The generation before us had probably experienced more poverty and hunger than we did. We clung to this apartment on one unskilled manufacturer worker’s income. We were poor, but we still had a good time. The adults had to sacrifice a lot, though. I have heard some say that the class journey many have experienced will stop. Many young people today will find that they do worse than the previous generation. It has a lot to do with housing prices. I often ponder on what it takes to get today’s youth as well as parents, to protest. In the 60’s and 70’s music was inspiring and unifying, and to Americans no song did the job better than Bob Dylan’s The Times They Are A-Changing.

I haven’t payed attention to what the youth of today are listening to, but had a quick listen to Spotify 100 Songs. One of the first of these 100 songs was Jason Derulo and Snoop Dogg raising the following questions in Wiggle:

Do you know what to do with your big, fat butt?

It’s not quite in the same spirit. The folkrock and poetry festival also has a different focus today, and among the artists who performed at this year’s festival were Anne Grete Preus and Mari Boine (among the most respected singers today) . The program also included a carpentry workshop for children with a guy who is doing these types of programs on a childrens TV-channel.

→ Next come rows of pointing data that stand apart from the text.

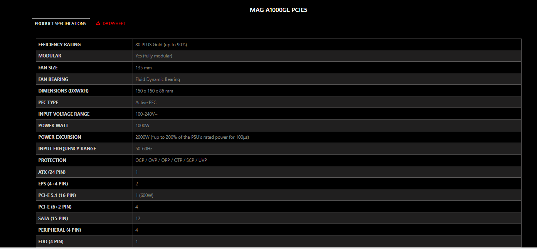Image resolution: width=537 pixels, height=249 pixels.
Task: Click the Fan Size 135 mm value
Action: click(143, 68)
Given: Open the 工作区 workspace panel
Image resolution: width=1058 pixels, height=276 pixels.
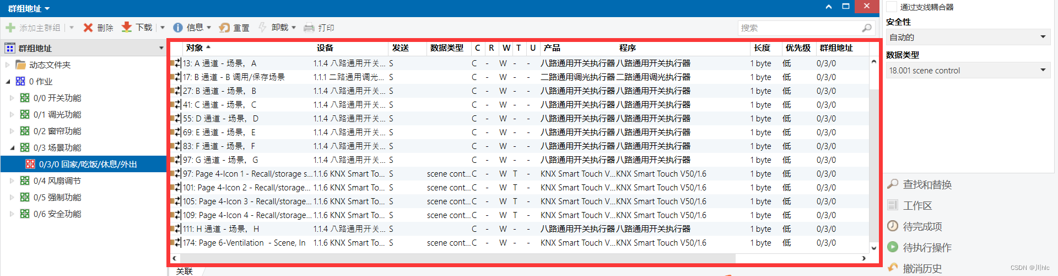Looking at the screenshot, I should pyautogui.click(x=917, y=205).
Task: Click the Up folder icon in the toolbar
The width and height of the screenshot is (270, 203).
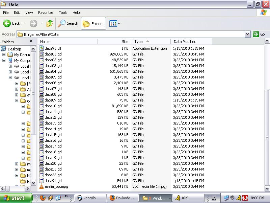Action: tap(50, 23)
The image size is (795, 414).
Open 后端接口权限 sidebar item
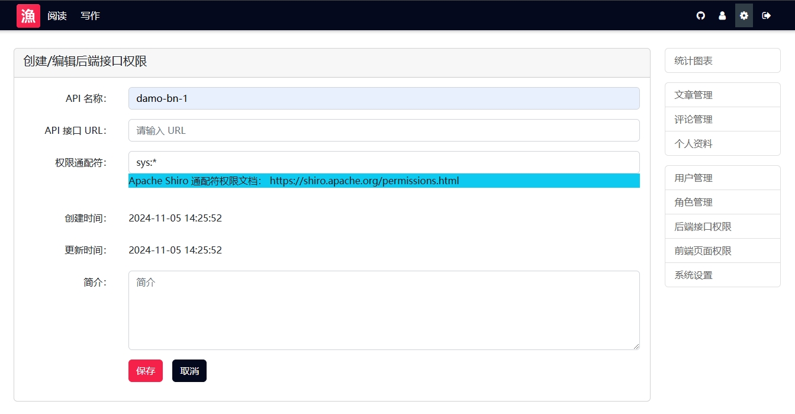point(722,226)
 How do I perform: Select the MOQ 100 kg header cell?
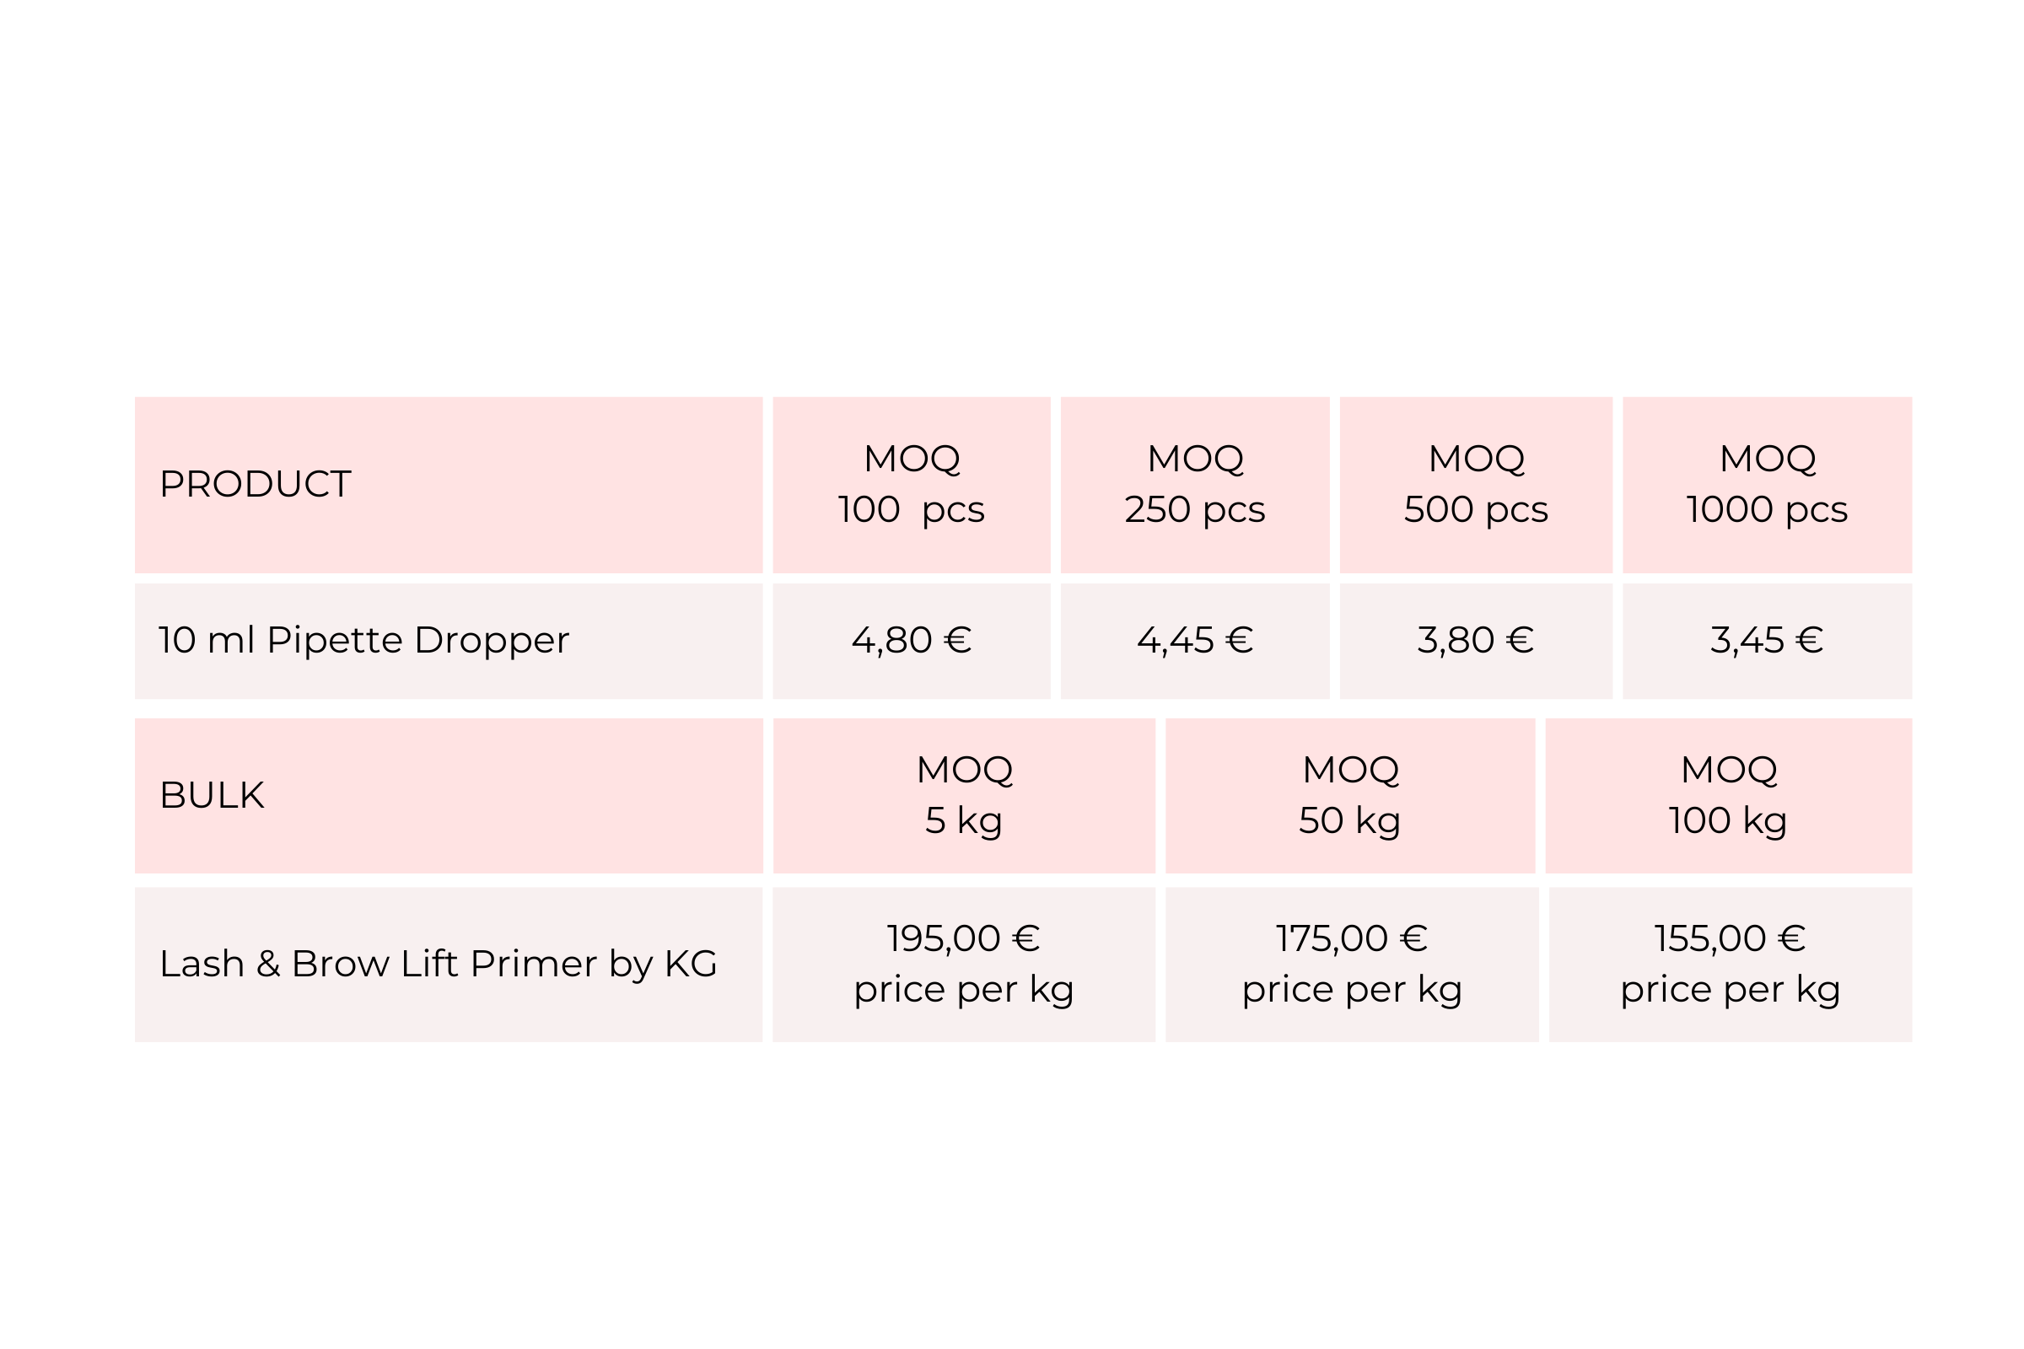(1728, 796)
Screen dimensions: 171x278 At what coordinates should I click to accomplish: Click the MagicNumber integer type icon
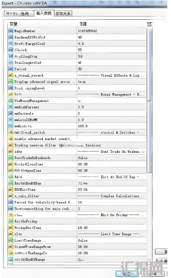11,31
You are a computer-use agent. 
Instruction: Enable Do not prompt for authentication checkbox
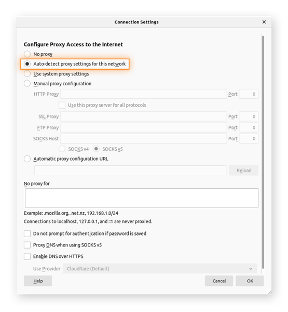27,233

We’ve had a debate in Norway about whether or not children are harmed by not going away on holiday. Whoever started this debate clearly missed the target because many people can’t afford holidays these days. Besides, a holiday is hardly the biggest challenge Norwegian children face in our society today. Among other major discussions have been doctors right to let a colleague do a certain job (GPs do not have it, while hospital doctors can opt out, used in connection with abortion), whether we should use lifejackets at sea or not, the madness of Oslo wanting to host a sporting event that all other applicants believe is too expensive (the olympics), child welfare and the fact that it may take years to get the kids back even though there never was any basis to take the kids.

These are all symptoms, signs of a disease. We live in a sick society. I still believe in Norway. I do not think there are many other countries that have a greater opportunity to create something amazing, but will we manage it? Do we have an equal power to destroy? Maybe it’s destructive that we are doing well, but want more. Then the society we have may actually be lost. It’s not enough to have a good time. We want the same as the others. It’s never going to be perfect, because perfection doesn’t exist, but that won’t stop us from trying. I am not convinced that full equality is realistic.

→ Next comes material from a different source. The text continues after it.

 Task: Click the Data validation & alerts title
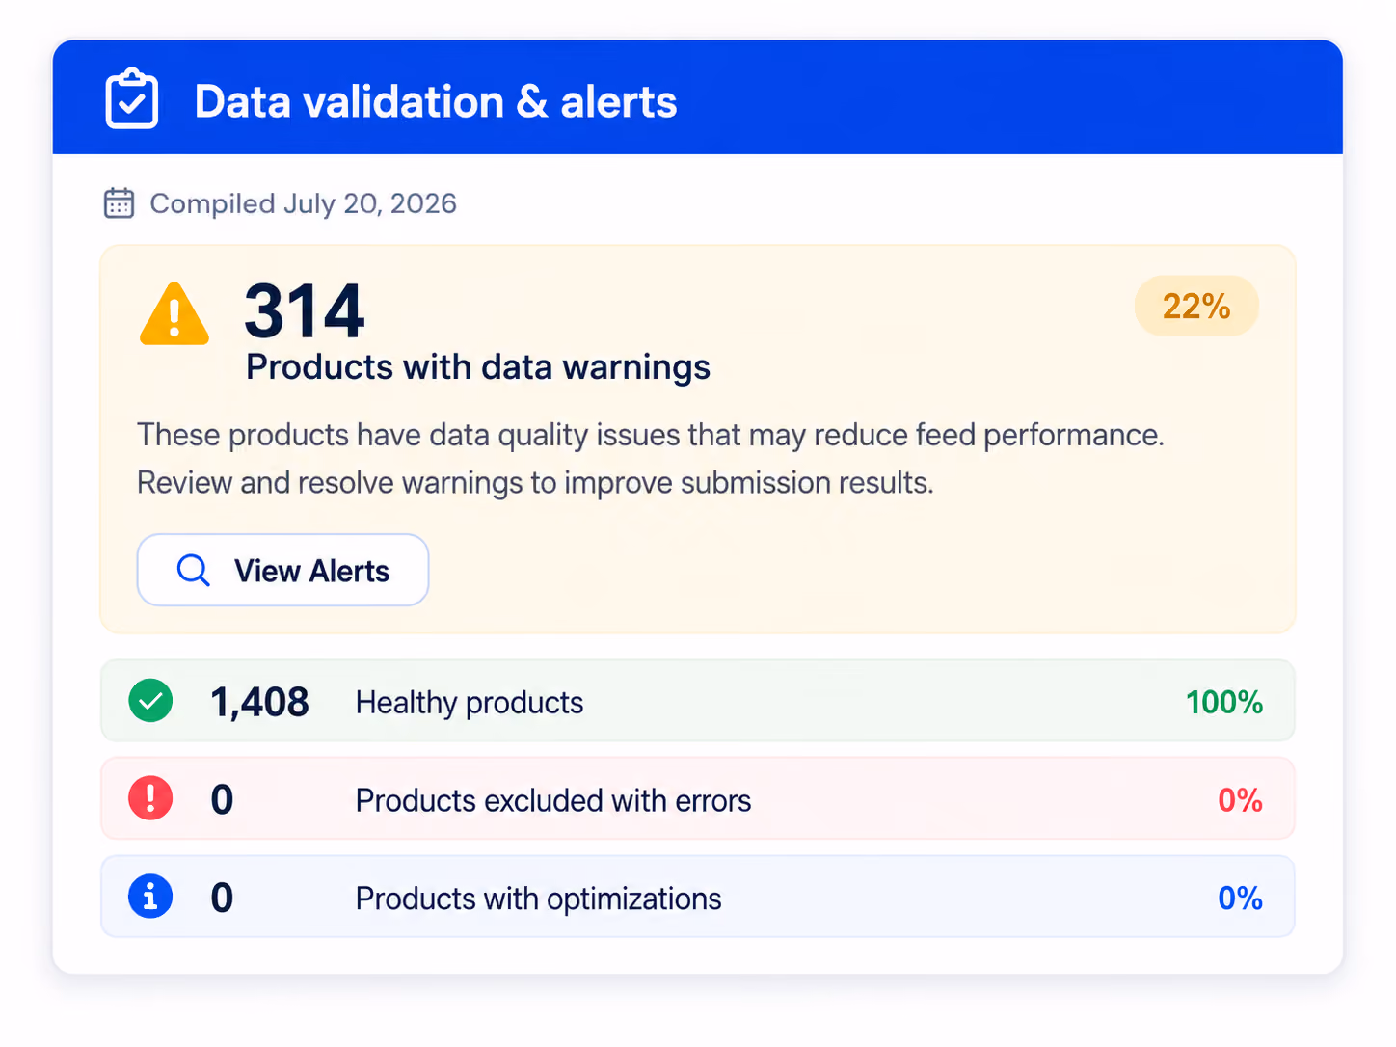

Radicalism is currently equated with terrorism. I remember a lecture when I studied theology in the mid 90s. The lecturer became a professor later, but he was studying youth culture at the time. He talked about P for power. P was the evil forces in society, like the one that influences youth to destructive behavior. He was not talking necessarily about religion, but in general about the forces that govern society.

There seems no doubt that there is a minority of the good forces. Is it at all possible to create the desire for change that many had in the 60’s and 70’s? The changes Bob Dylan sang about is still happening. That will continue no matter how I feel about it, but it is tempting not to support much of what is happening today.

Maybe my voice doesn’t matter that much, but I still want to try hard to make my voice evident. That’s something I want the next generation to see. It’s all about the attitude I want my daughter to learn.